Why it loses right now:

  • the docs already reject fake cross-browser IME abstraction theater
  • Chromium is still the honest first lane for IME and clipboard-heavy example proof
  • a cross-browser lane without a sharper readiness contract just gives you wider flakes

Best posture:

  • add test:slate-browser:cross after the readiness contract lands
  • start with non-IME proof:
    • placeholder visibility
    • semantic selection normalization
    • plain clipboard behavior

Do not start with:

  • Safari/WebKit IME heroics

3. Perf / Accuracy Lane

This should happen.
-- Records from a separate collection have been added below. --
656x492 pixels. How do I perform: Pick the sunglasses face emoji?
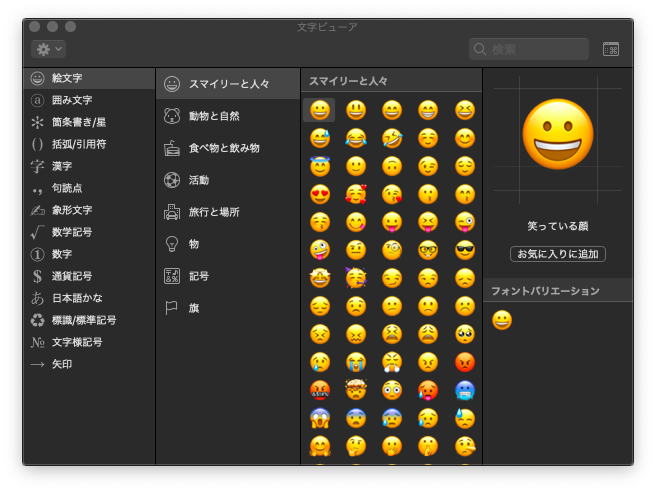(465, 250)
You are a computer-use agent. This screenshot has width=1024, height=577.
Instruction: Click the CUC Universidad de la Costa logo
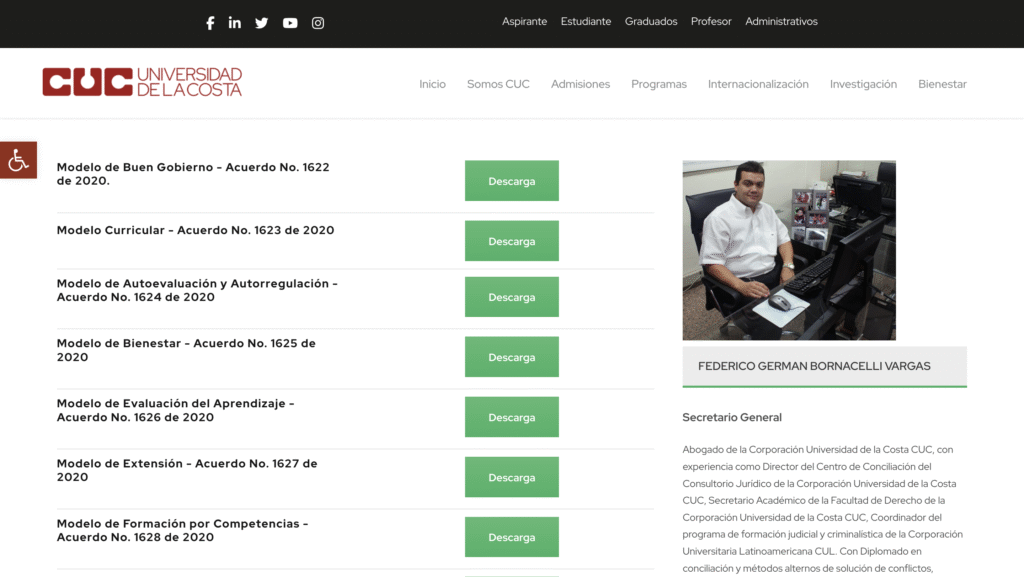(x=142, y=82)
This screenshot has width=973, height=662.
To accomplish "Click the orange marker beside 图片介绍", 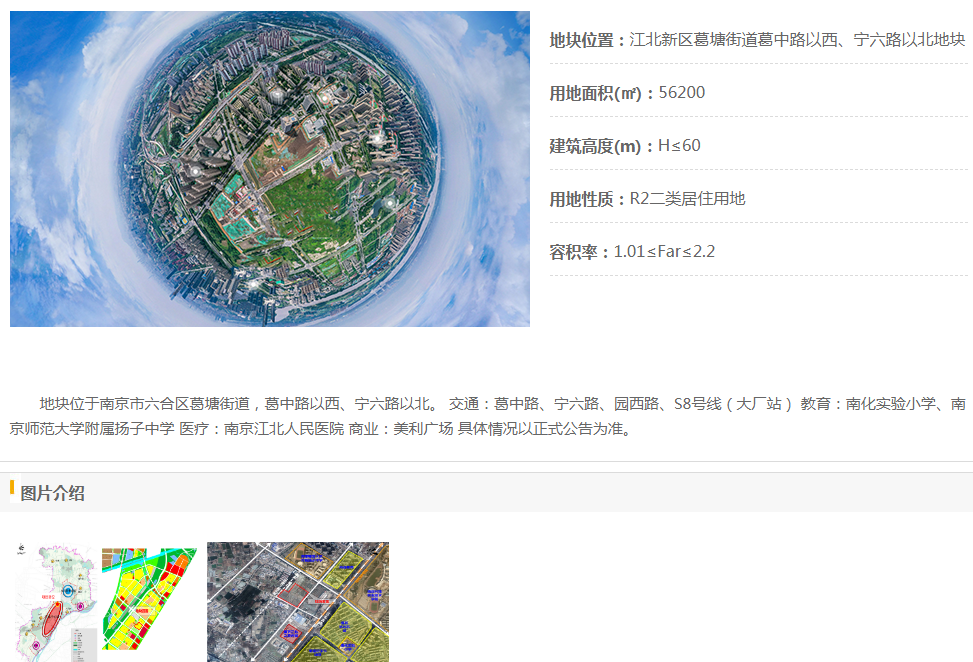I will 12,488.
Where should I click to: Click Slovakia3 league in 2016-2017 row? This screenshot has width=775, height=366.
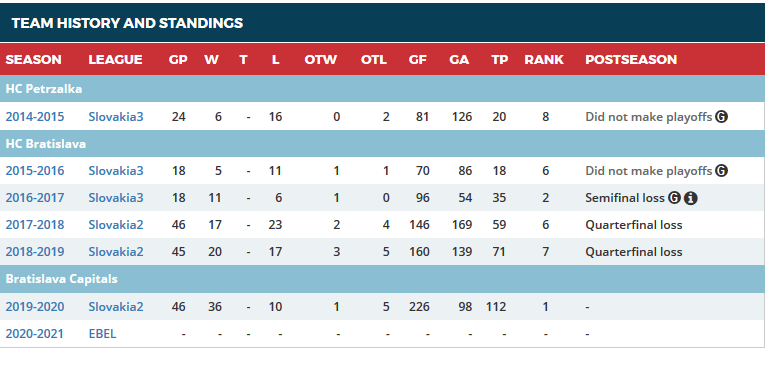click(116, 198)
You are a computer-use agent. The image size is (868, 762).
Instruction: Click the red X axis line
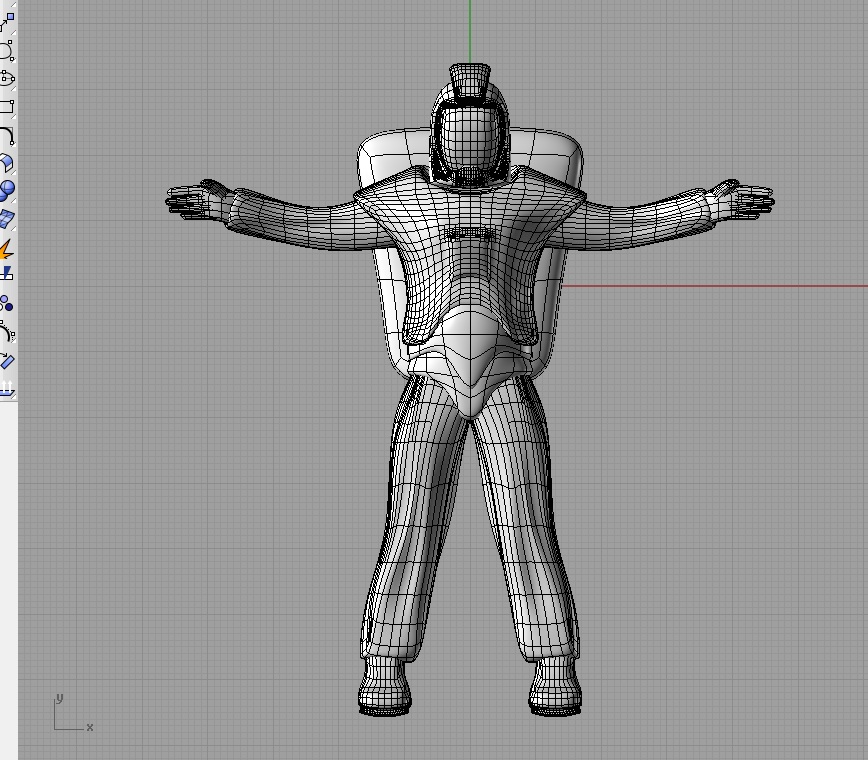[x=714, y=286]
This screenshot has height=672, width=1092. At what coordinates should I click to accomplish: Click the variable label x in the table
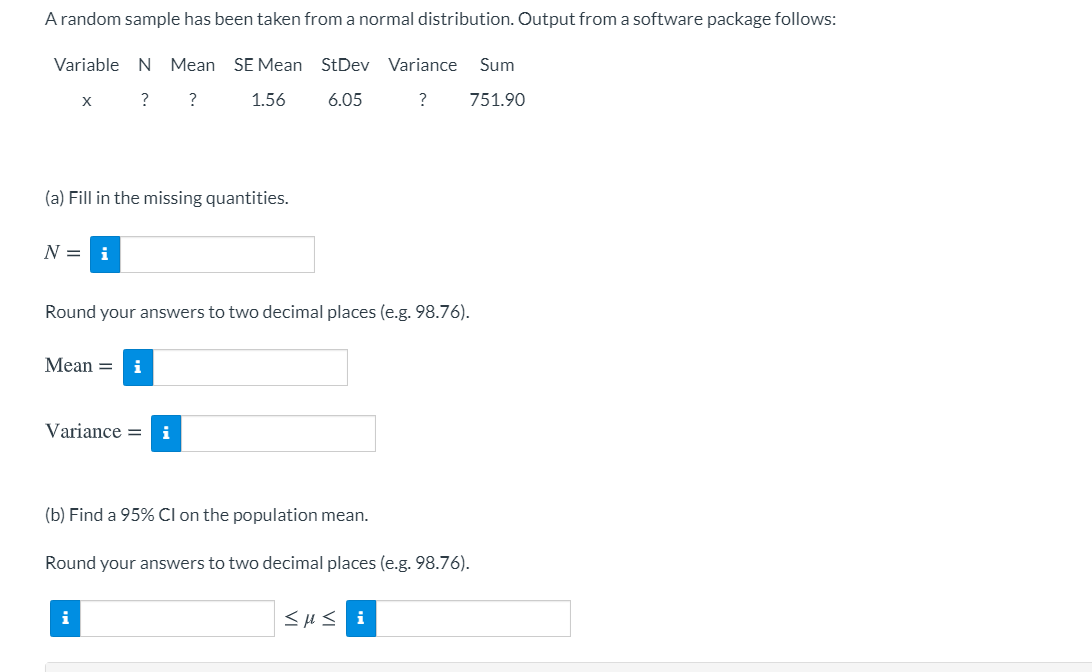86,99
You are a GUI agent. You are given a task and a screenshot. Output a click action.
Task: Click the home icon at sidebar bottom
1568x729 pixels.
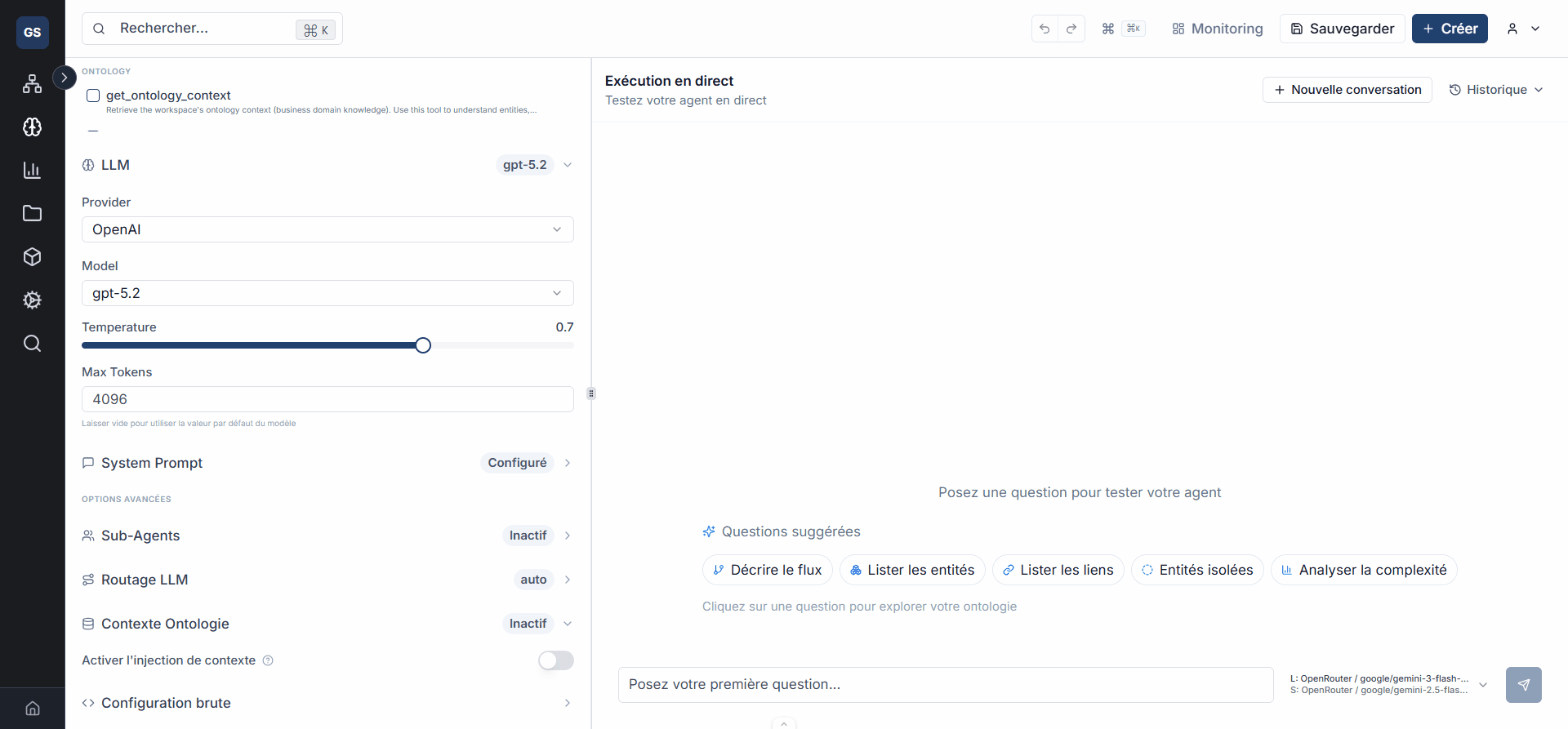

It should happen after the next correctness seam is pinned.

Why:

  • Premirror and Pretext are the right influence for lane naming and benchmark honesty
  • but performance lanes are worth a lot more once correctness targets stop moving

Best later shape:

  • test:slate-browser:perf
  • maybe test:slate-browser:accuracy

Strong take:

  • no perf lane before the renderer/input policy gauntlet exists

4. Less Playwright-Specific Public Boundary

This is the wrong move today.

Why:

  • there is one real public backend today: slate-browser/playwright
  • building a generic EditorDriver now would be abstraction cosplay
  • the package already has the right split:
    • lane-neutral nouns in core and browser
    • backend-specific harness in playwright

Rule:

  • keep the API nouns editor-shaped
  • keep the backend surface explicit until a second backend is real

5. Release Posture

This matters least right now.

Why:

  • package shape is already real
  • package promise should still stay conservative
  • release strategy does not unlock the next slate-v2 seam

Best posture:

  • keep the package experimental/private until one more real proof lane lands on top of the public API

Recommendation

The strongest next system-level move is:

  1. make openExample(...) a real readiness contract
  2. use that contract to build the first renderer/input-policy gauntlet

That gauntlet should target the live unresolved seam:

  • empty block placeholder policy
  • zero-width rendering policy
  • selection normalization around sentinel text
  • IME commit behavior on empty and zero-width-sensitive starts

Concrete Tranche

Do this next:

  1. tighten OpenExampleOptions around readiness semantics instead of ad hoc waits
  2. add readiness-sensitive browser regressions for zero-width / empty-state / IME-adjacent behavior
  3. only after that, branch outward into:
    • test:slate-browser:cross
    • test:slate-browser:perf
    • maybe test:slate-browser:accuracy

Anti-Rules

Do not do these first:

  • reintroduce openFixture(...)
  • add fake public synthetic paste helpers
  • invent a lane-neutral driver abstraction
  • start with cross-browser IME theater
  • turn release semantics into the main architectural decision

Bottom Line

The public package tranche is done.

The next move is not “more surface area”.

It is:

  • a sharper readiness contract at openExample(...)
  • then a renderer/input-policy proof gauntlet for the remaining slate-v2 seam

That is the cleanest path to honest cross-browser, perf, and release decisions later.